SOURCE TEXT:
[start]
Tuesday 22 January 2008

Backports, and why you shouldn't just follow my directions

I got hooked on Bazaar (or bzr - which is the package name) shortly after I started working in Ubuntu. It's a great version control system written in Python, and I'll show a nice example of its use here soon. But that's not what this post is to be about.

Looking for bzr in the Etch repository, I found that a plain aptitude install bzr would provide me with version 0.11 of the software. Now, that is a lot of versions away from the current stable version, 1.1. So I decided I couldn't do without a newer version, and since I trust the package to work well and it doesn't provide any network services (so security risks are limited), I thought I might as well get the newest version from the developer site.

At that point I remembered backports. A quick look around the site told me bzr 1.0 for Etch was available from there. Now, there are a few advantages to using a back-ported deb package over a manual installation. One of them is the ease of installation (after adding backports.org to your trusted sources as explained here, the back-ported packages are available in your package manager), but in fact installing bzr by hand is also really simple: unpack the tarball in a suitable place and put a link to bzr in your path.

The real reason I opted for backports is that using the package manager makes the package management system aware of the presence of a version of bzr on your system. This gives you lots of benefits: you get warned when you try to install an incompatible package, when you install another version, or when you remove a package that bzr depends on.
[end]
INFORMATION GIVEN:
[start]
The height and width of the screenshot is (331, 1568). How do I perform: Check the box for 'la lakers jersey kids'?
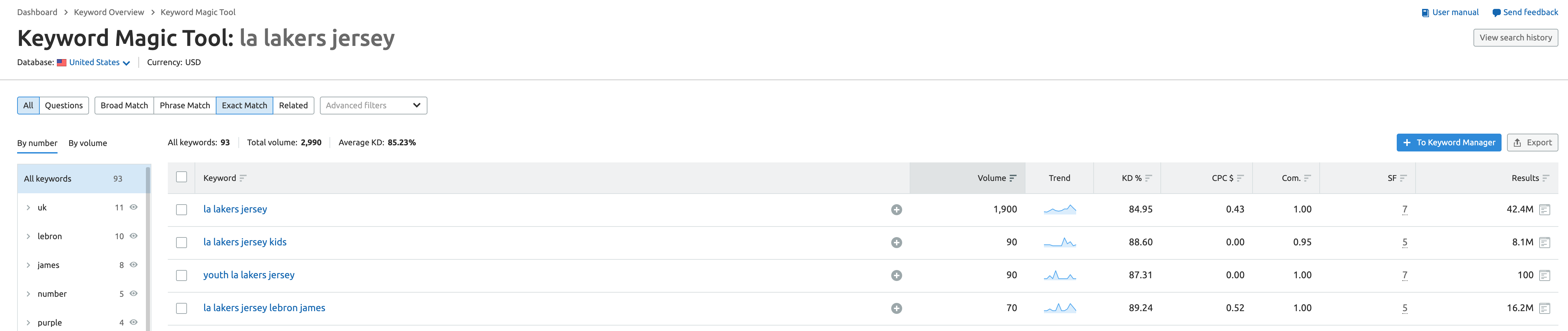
[end]
[start]
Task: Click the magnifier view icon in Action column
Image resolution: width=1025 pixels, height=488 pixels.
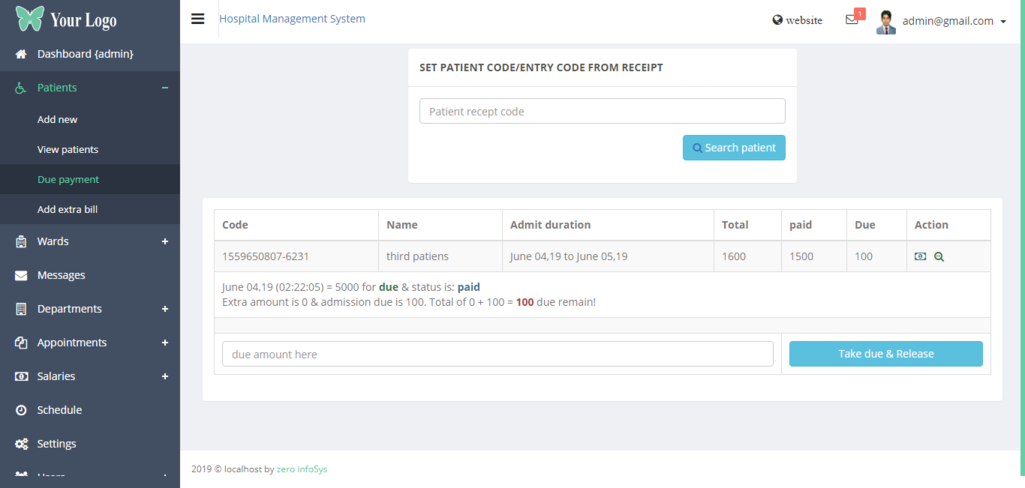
[end]
[start]
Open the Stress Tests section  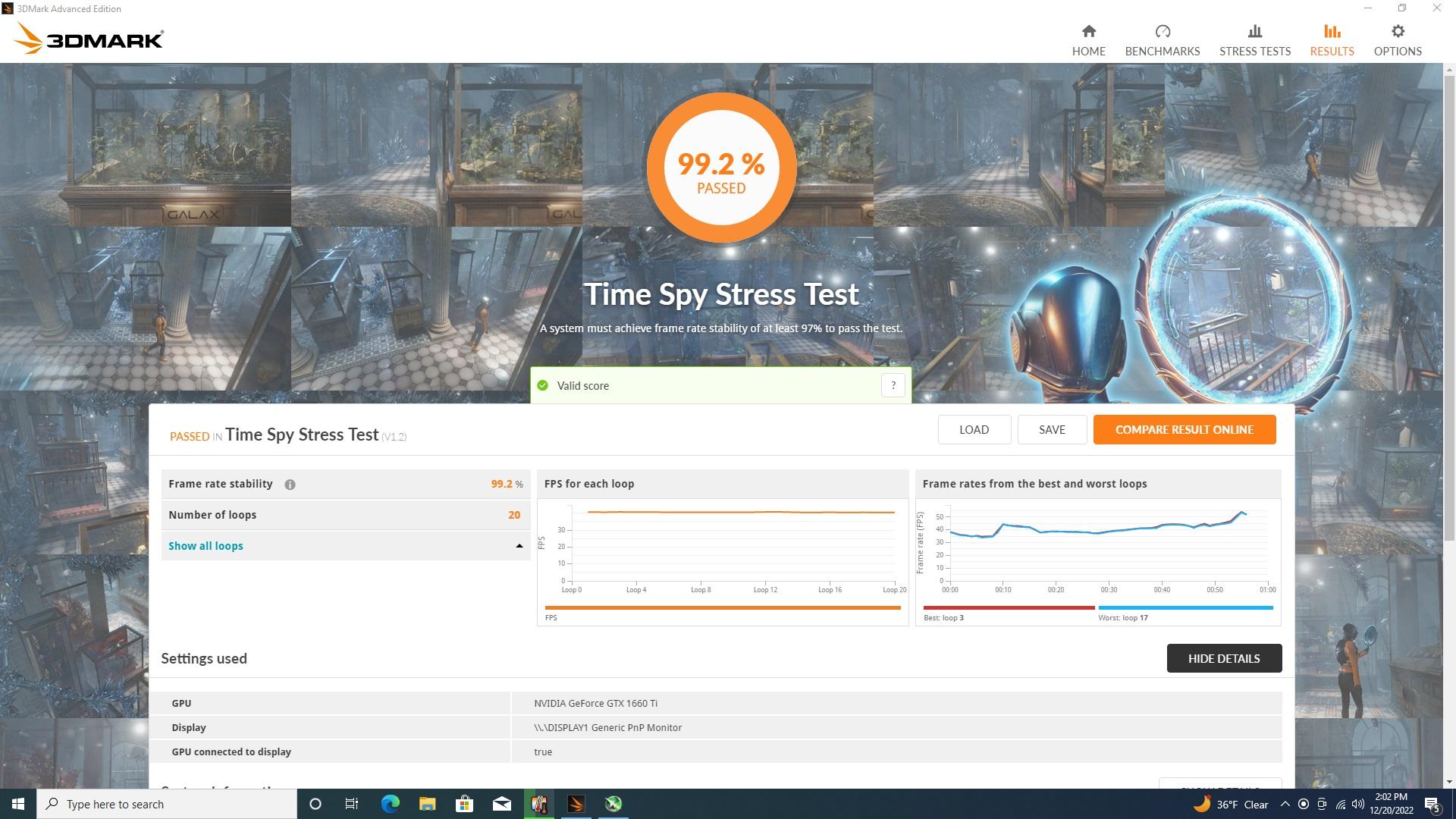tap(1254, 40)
[end]
WRITTEN INSTRUCTION A: List every version number of bzr that the blog post mentions.
WRITTEN INSTRUCTION B: According to the blog post, which version of bzr does a plain aptitude install from the Etch repository provide?
WRITTEN INSTRUCTION C: Reproduce the blog post from "Tuesday 22 January" up to and including "to be about.", switching "Python" to "Perl".

WORKED ANSWER A: 0.11, 1.1, 1.0

WORKED ANSWER B: Version 0.11.

WORKED ANSWER C:
Tuesday 22 January 2008

Backports, and why you shouldn't just follow my directions

I got hooked on Bazaar (or bzr - which is the package name) shortly after I started working in Ubuntu. It's a great version control system written in Perl, and I'll show a nice example of its use here soon. But that's not what this post is to be about.